▸ **Activity**: The answer must be every line from the entries below that includes "agent".

▸ **Material for this task**:

=== Section Start ===

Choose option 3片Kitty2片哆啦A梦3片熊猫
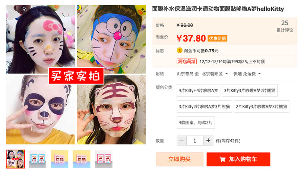The image size is (298, 173). [204, 107]
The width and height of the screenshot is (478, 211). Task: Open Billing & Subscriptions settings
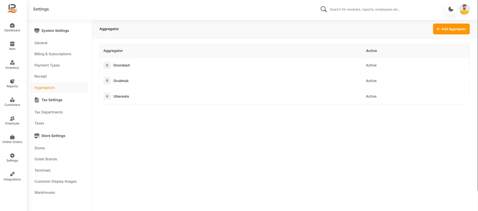[53, 54]
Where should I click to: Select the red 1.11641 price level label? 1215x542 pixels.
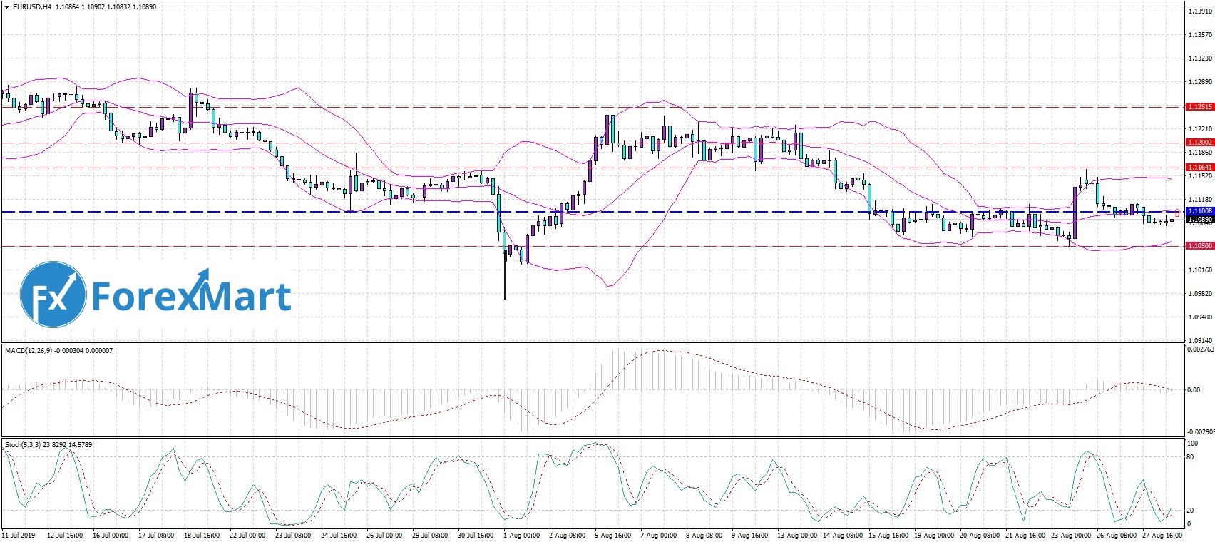pos(1199,168)
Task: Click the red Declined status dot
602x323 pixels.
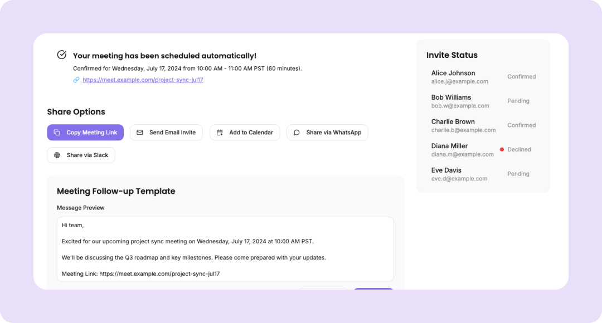Action: 502,150
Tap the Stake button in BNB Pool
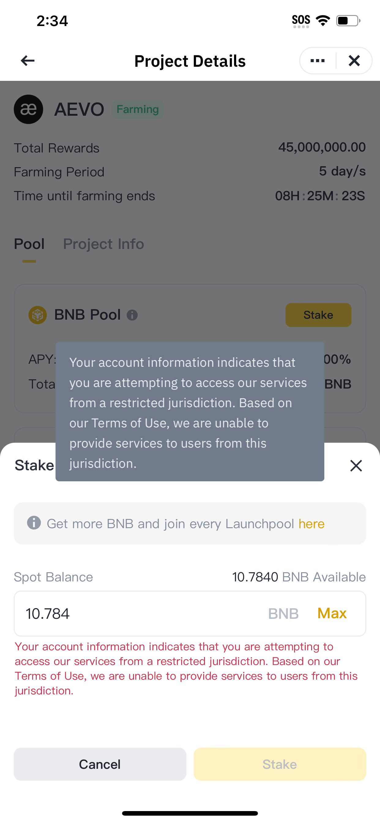The image size is (380, 823). [318, 315]
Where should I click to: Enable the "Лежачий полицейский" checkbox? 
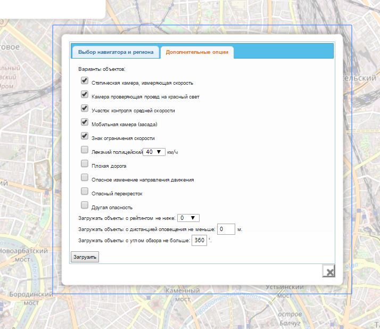coord(84,150)

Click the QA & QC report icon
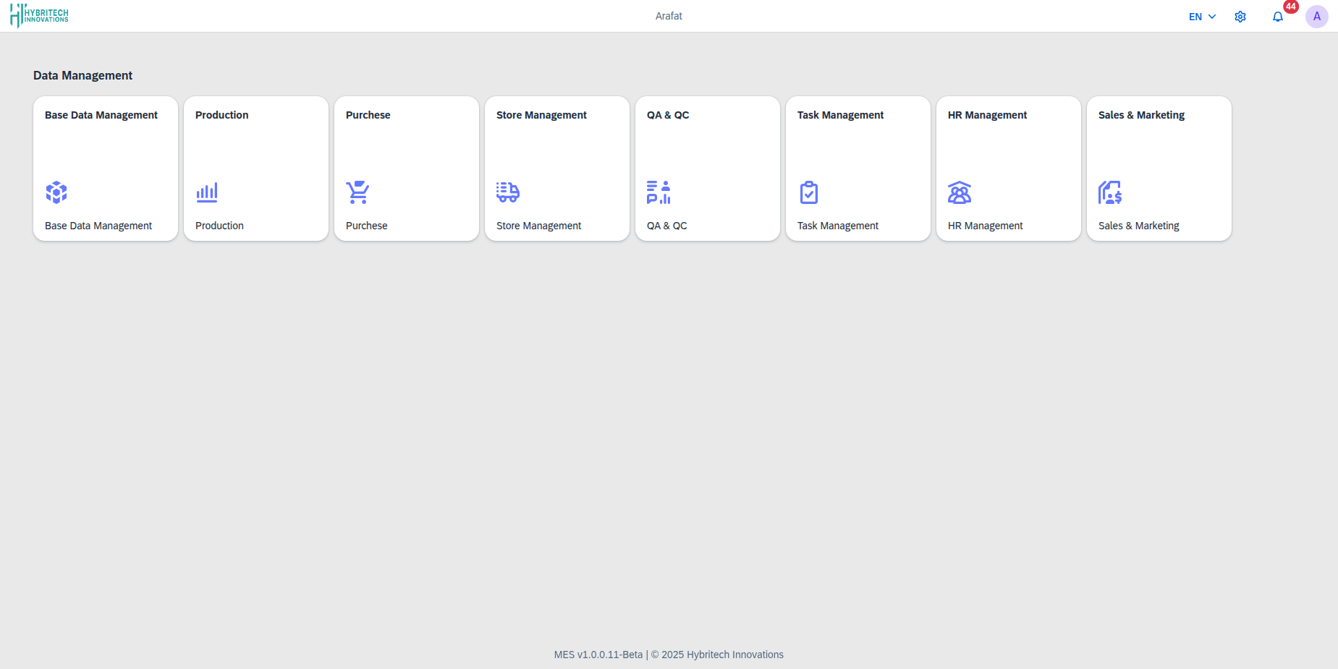click(659, 192)
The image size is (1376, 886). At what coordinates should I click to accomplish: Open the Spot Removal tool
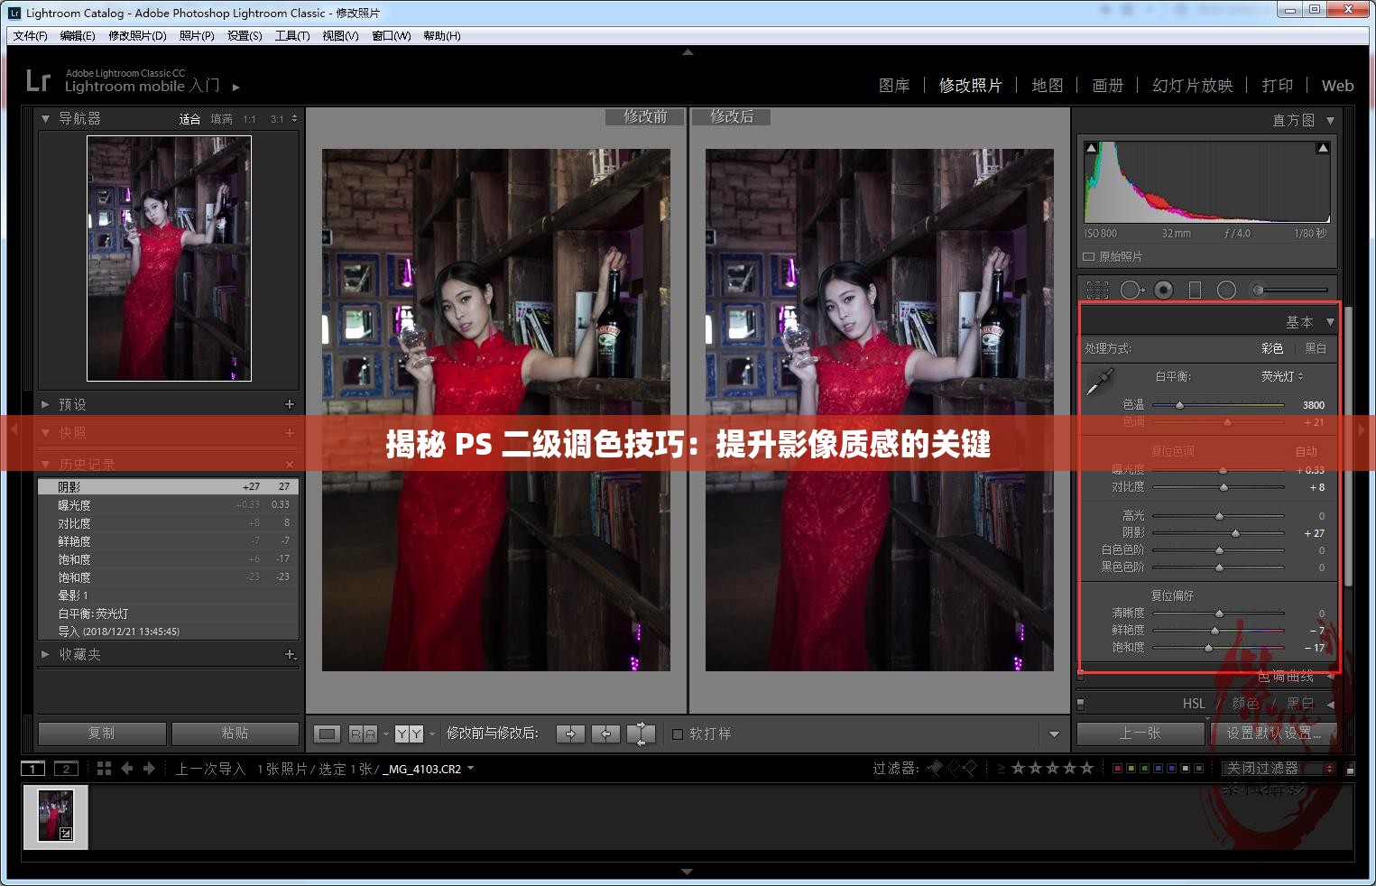1131,289
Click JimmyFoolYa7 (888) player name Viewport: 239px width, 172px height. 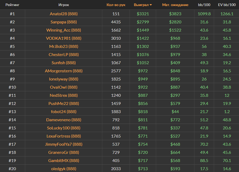[64, 144]
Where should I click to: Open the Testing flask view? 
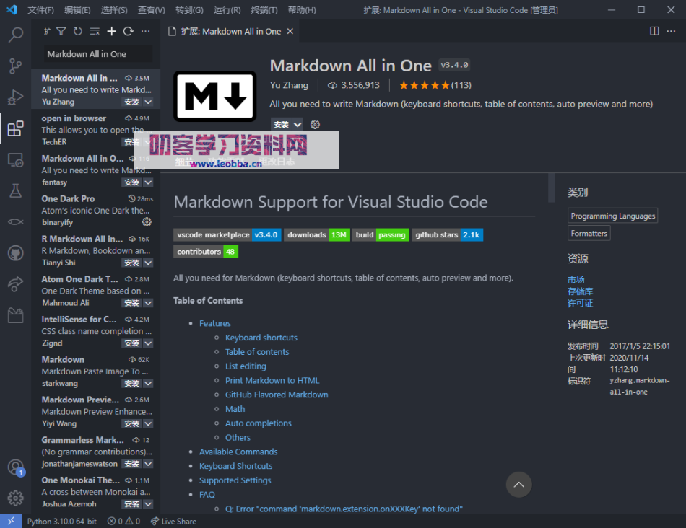(16, 190)
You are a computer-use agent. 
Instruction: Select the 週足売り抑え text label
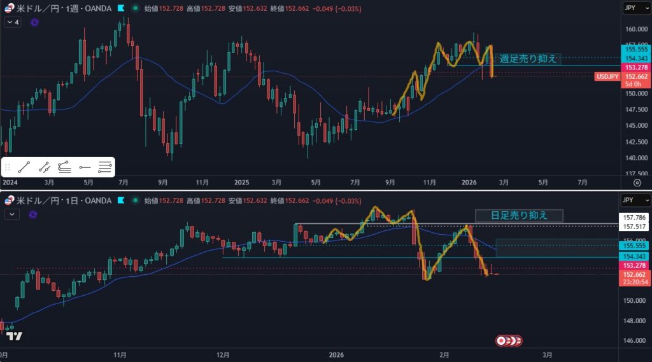click(526, 59)
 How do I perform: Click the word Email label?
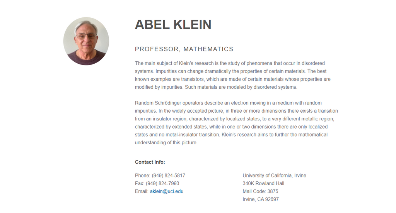click(x=142, y=191)
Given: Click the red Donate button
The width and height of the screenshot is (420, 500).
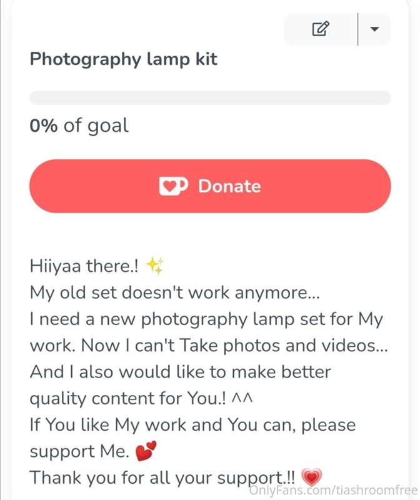Looking at the screenshot, I should 210,186.
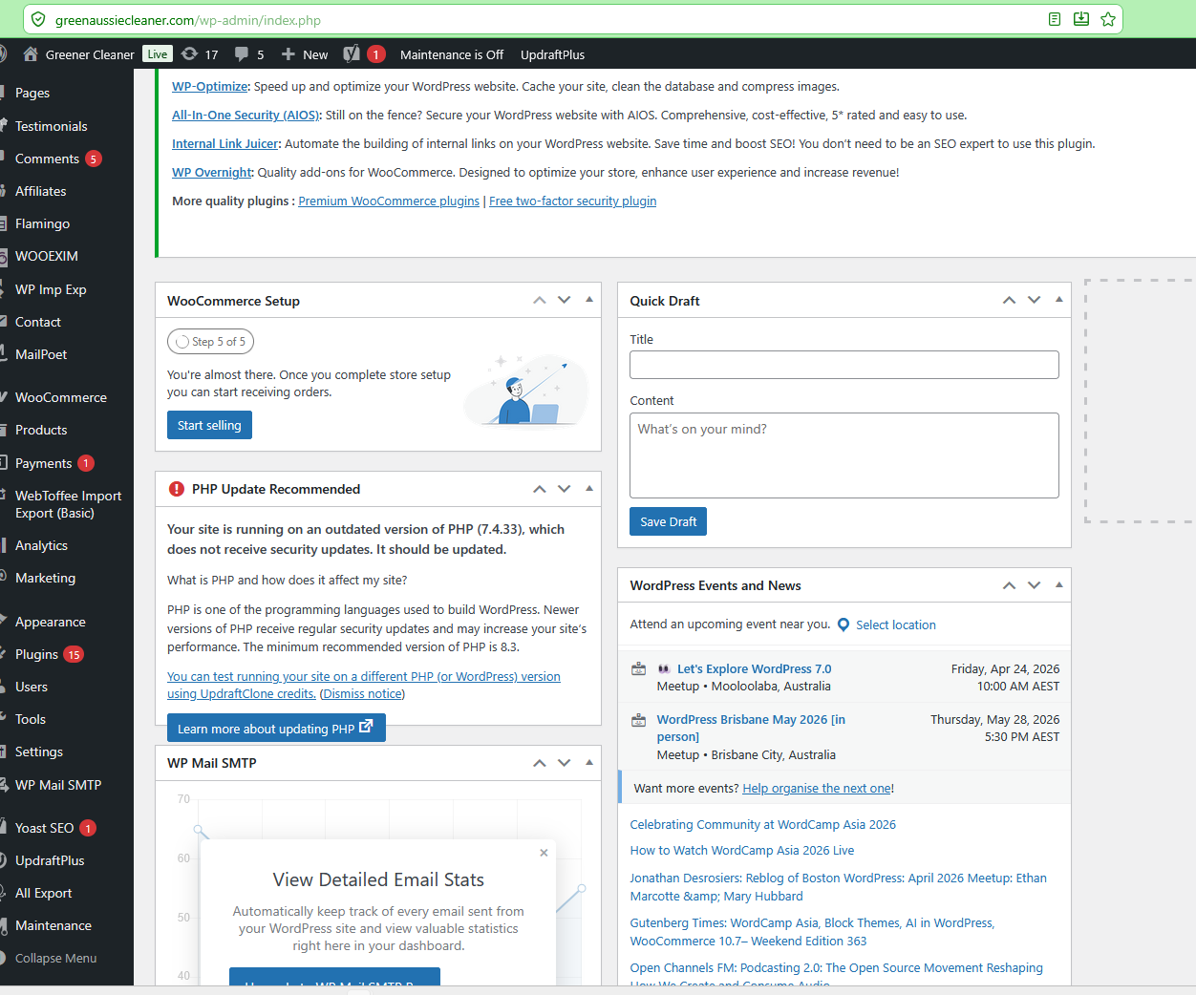Click the Start selling button
The width and height of the screenshot is (1196, 995).
[209, 425]
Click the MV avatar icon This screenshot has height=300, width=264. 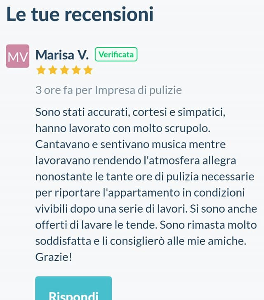point(17,56)
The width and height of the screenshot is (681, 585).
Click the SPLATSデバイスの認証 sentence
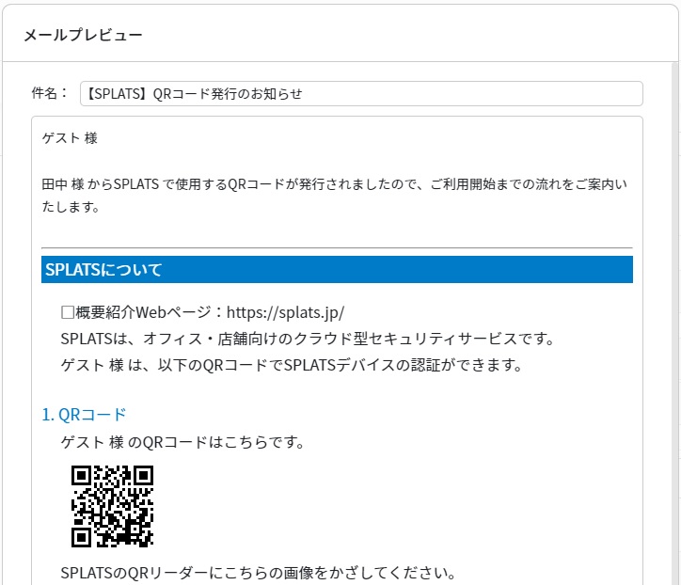(292, 365)
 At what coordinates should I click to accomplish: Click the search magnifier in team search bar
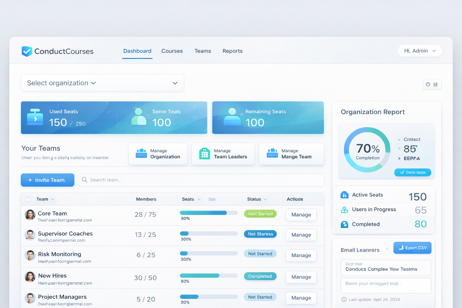click(x=85, y=180)
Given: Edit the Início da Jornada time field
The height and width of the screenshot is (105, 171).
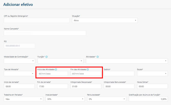Looking at the screenshot, I should coord(19,86).
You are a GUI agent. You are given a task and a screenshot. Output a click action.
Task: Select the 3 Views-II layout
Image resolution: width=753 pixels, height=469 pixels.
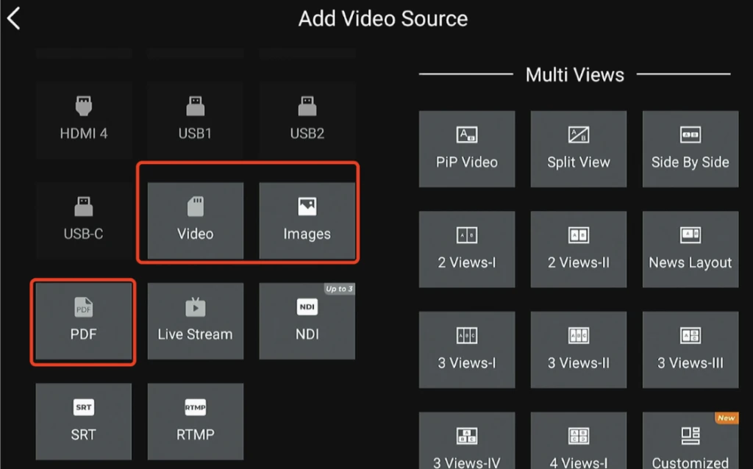click(x=579, y=349)
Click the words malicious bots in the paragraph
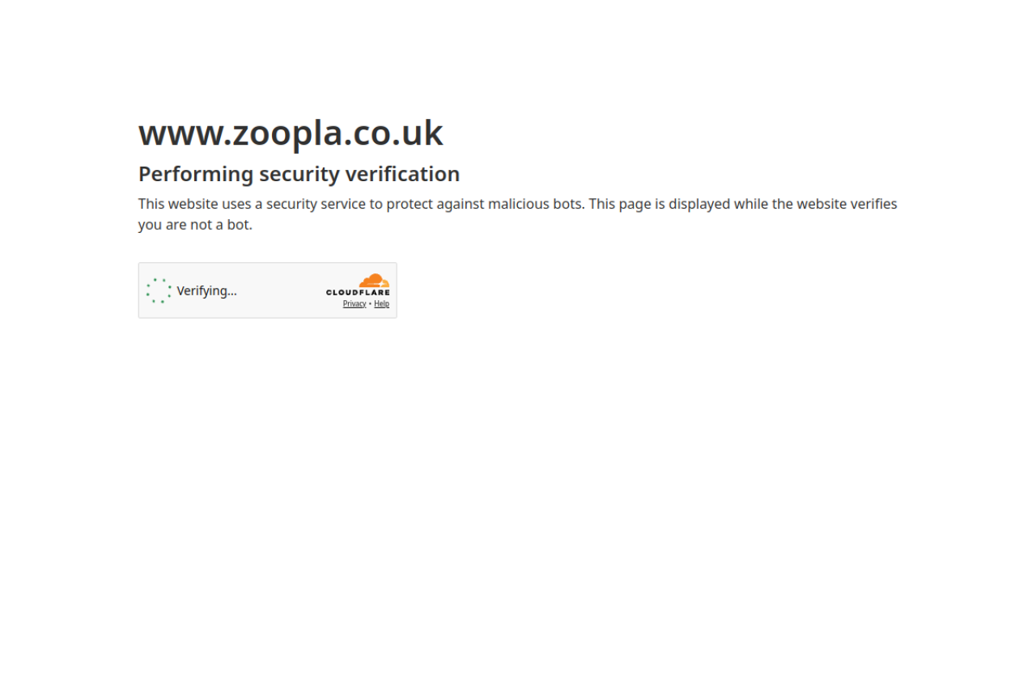The width and height of the screenshot is (1036, 690). click(x=534, y=204)

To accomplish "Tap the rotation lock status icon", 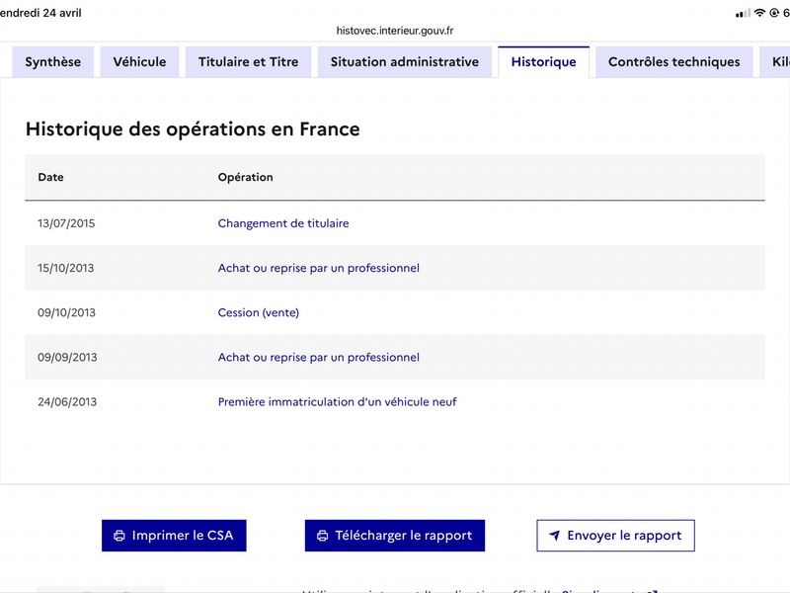I will (x=774, y=13).
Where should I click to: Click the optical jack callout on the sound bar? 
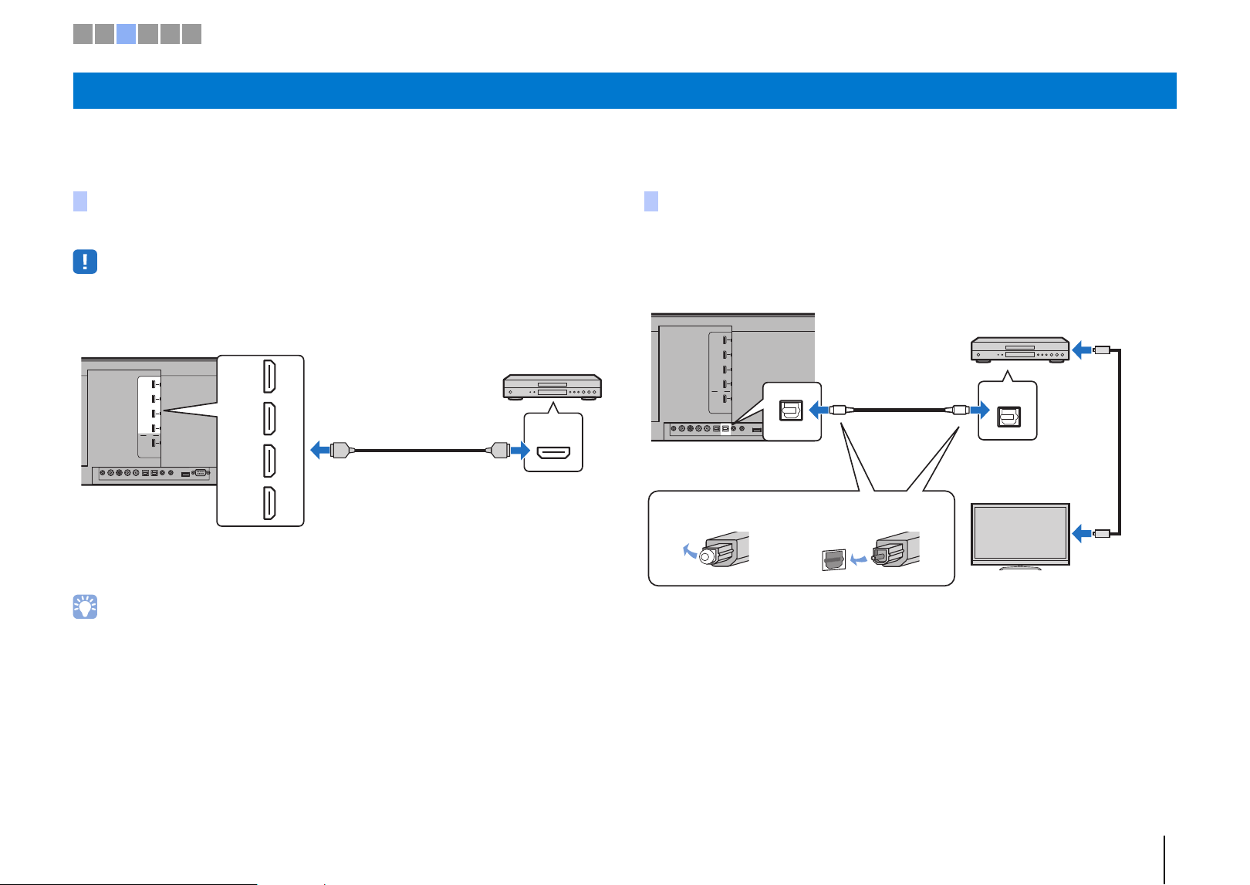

=== Section End ===

▸ **Result of the exercise**:
You are a computer-use agent. 
You are a GUI agent. You are given a task and a screenshot. Output a click action.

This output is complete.